Why do some parent NSs "lie" about delegation records?

Jim Reid jim at rfc1035.com
Wed Jan 7 21:09:35 UTC 2004


>>>>> "Len" == Len Conrad <LConrad at Go2France.com> writes:

    >> As Mark has pointed out, these servers are not lying. It's the
    >> servers that you've called "honest" that are the ones who are
    >> lying.

    Len> ok, thanks. I'm amazed that such key, ancient infrastructure
    Len> such as the roots and generic TLDs, cannot agree to behave
    Len> the same.

Diversity in critical internet infrastructure like the root servers is
a Highly Desirable Thing.

    Len> Is there some kind of religious war preventing agreement?

What makes you think agreement is needed here? The answers the servers
are returning to your hypothetical queries are not breaking anything
-- apart from some script of yours? -- so nobody cares about the issue.

    Len> Why doesn't the organization that authorizes the registries
    Len> impose a standard behavior?

This is a very naive and rather stupid question. First define "a
standard behaviour". Secondly, there is no real registry for the root
in the way "registry" is understood in the context of most TLDs. A
whole bunch of organisations are involved in updating the root zone:
ICANN, Verisign, IANA, the US Department of Commerce, etc. Thirdly,
there can only be exactly one registry (singular) for any given
zone. Finally, there is no organisation or DNS police which controls
the root servers: diversity is a good thing, remember?

And if you're talking about an authority imposing something on gTLD
and ccTLD registries, well..... ICANN has enough problems to contend
with already. Even if they had the will and clout to impose some sort
of standards for DNS implementation and server operation, this gets
into nasty issues of National Sovereignty. It's up to the Republic of
Lenconradia how they want to run their TLD, not ICANN.

    Len> But in response to "child.parent.tld NS" query, almost none
    Len> of the root-servers.net, and none of the gtld-servers.net,
    Len> put the NS records in the ANS section

This simply not true. As running the following script will show:

	foreach i ( {a,b,c,d,e,f,g,h,i,j,k,l,m}.root-servers.net )
	echo $i
	dig @$i child.parent.fr ns
	end

ALL of the root servers return an empty Answer Section and 8 NS
records in the Authority section for these queries: referrals in other
words. Similar referrals are returned by ALL of the gtld-servers when
they're queried for child.parent.example.com. However the gtld-servers
do seem to get a little confused when the query name matches a
delegation. This time, they populate the Answer Section instead of the
Additional Section in the reply even though the QNAME lives below the
zone cut.

BTW, as a general rule name servers don't explicitly query for NS
records when they are resolving. The NS records usually get supplied
in the Authority Section of replies when the resolver is looking up
some other name. Think of it as a beneficial side-effect. I've just
check my server's query logs. Of the 1M+ queries it received in the
last month, 28 were for NS records. 26 of them were ones I asked the
server to resolve when troubleshooting problems. In other words, my
name server got only two non-local explicit queries for NS records.
And they appear to have come from a stub resolver rather than a
resolving name server.

    >> After all it's the child that's definitive for the delegation,
    >> not the parent.

    Len> ok, fine, but in practice, the parent zone's NSs provide a
    Len> much higher of volume of delegation/glue records as referrals
    Len> than do the AUTH NSs provide as 'aa' answers.

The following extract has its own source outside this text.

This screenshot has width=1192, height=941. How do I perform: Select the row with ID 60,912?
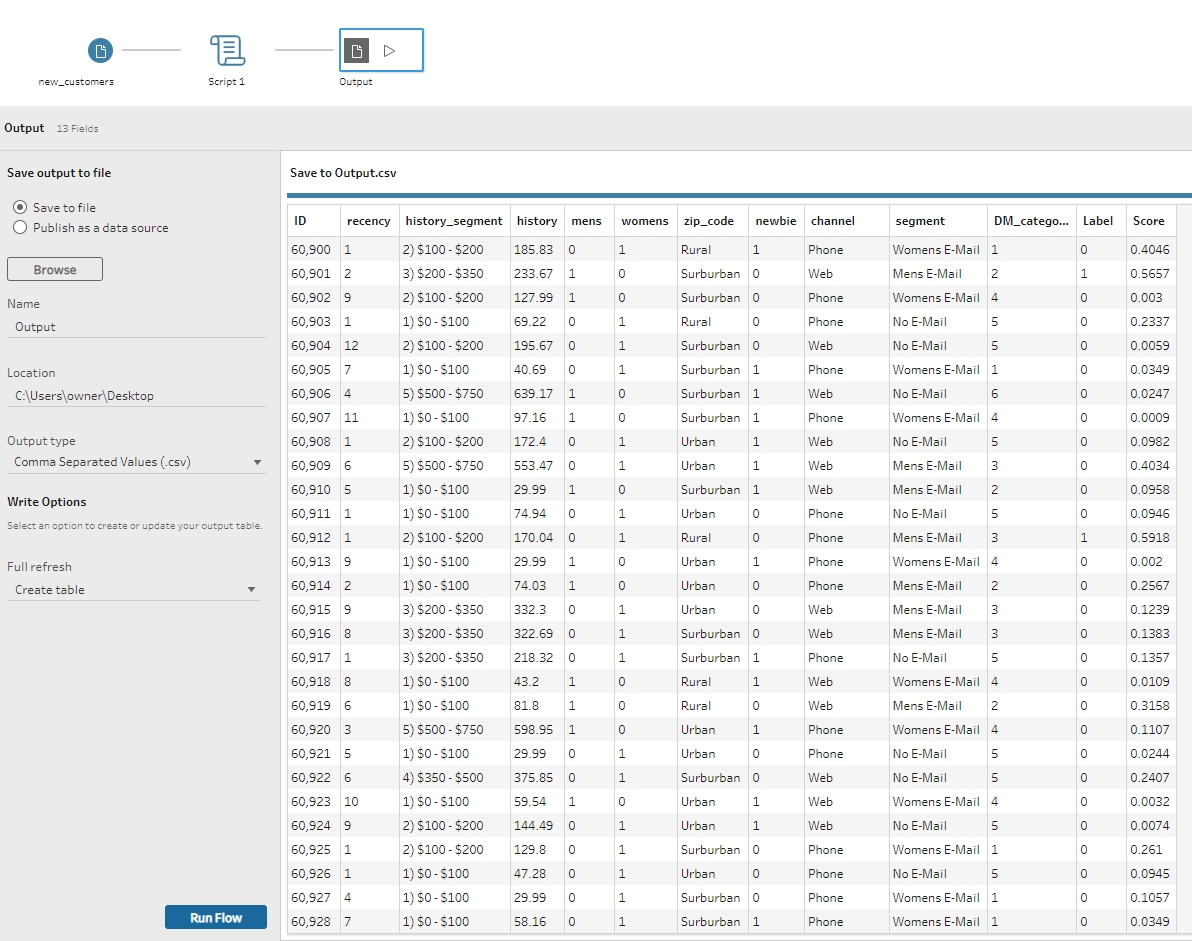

Have you any data to support this claim? Have you done any
measurements and traffic analysis at non-trivial TLD servers and
compared that against the traffic to some of their child delegations?
AFAIK, nobody's done that. It would be an interesting research project
for someone.

    >>  What makes you think this is or could be a BIND issue?

    Len> I don't think it's a BIND "issue".  I just asked if the two
    Len> widespread behaviors were supported by BIND as a param
    Len> switch, and the answer is apparently "no": BIND doesn't
    Len> respond with delegation or glue records in the ANS section,
    Len> but only in the AUTH or ADD sections.

You don't seem to have understood my earlier reply. I said BIND9 gets
does that, not "BIND". This is an important distinction. BIND8, like
Verisign's Atlas gets this wrong. They put stuff in the Answer Section
that belongs in the Authority Section. BIND8 doesn't get the
semantics of a zone cut right -- and so does Atlas it seems.